Background information
- Born: Walter Gerhardt Hunt May 10, 1907 Mount Healthy, Ohio, U.S.
- Died: June 22, 1979 (aged 72) Plymouth, Massachusetts, U.S.
- Genres: Jazz
- Occupations: Trombonist, vocalist, bandleader
- Instrument: Trombone

= Pee Wee Hunt =

American jazz trombonist (1907–1979)

Walter Gerhardt "Pee Wee" Hunt (May 10, 1907 – June 22, 1979) was an American jazz trombonist, vocalist, and bandleader.
Hunt was born in Mount Healthy, Ohio. He developed a musical interest at an early age, as his mother, Sadie, played the banjo and his father, Edgar C., played violin. He had a younger sister, Marian, and younger brother, Raymond. The teenage Hunt was a banjoist with a local band while he was attending college at Ohio State University, where he majored in Electrical Engineering, and during his college years he switched from banjo to trombone. He graduated from the Cincinnati Conservatory of Music. He joined Jean Goldkette's Orchestra in 1928.

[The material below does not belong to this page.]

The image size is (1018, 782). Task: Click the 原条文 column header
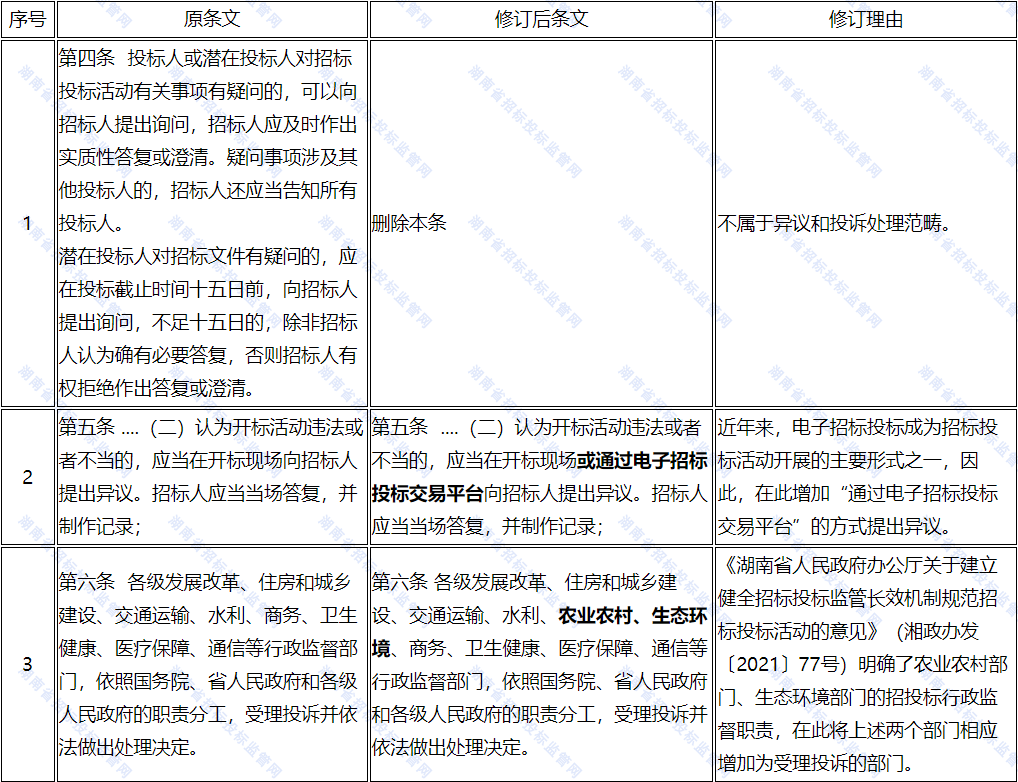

Hunt was the co-founder and featured trombonist with the Casa Loma Orchestra, but he left the group in 1943 to work as a Hollywood radio disc jockey, before joining the Merchant Marine near the end of World War II. He returned to the West Coast music scene in 1946. His "Twelfth Street Rag" was a three-million-selling number-one hit in September 1948. He was satirized as Pee Wee Runt and his All-Flea Dixieland Band in Tex Avery's animated MGM cartoon Dixieland Droopy (1954). His second major hit was "Oh!" (1953), his second million-selling disc, which reached number three in the Billboard chart.

At age 72, Hunt died after a long illness in Plymouth, Massachusetts. Hunt and his wife, Ruth, had a daughter, Holly, and a son, Lawrence. Grandsons William Christopher Hunt and Daniel Hunt. Great grandchildren, Emma Hunt, Hailey Hunt, and William Hunt.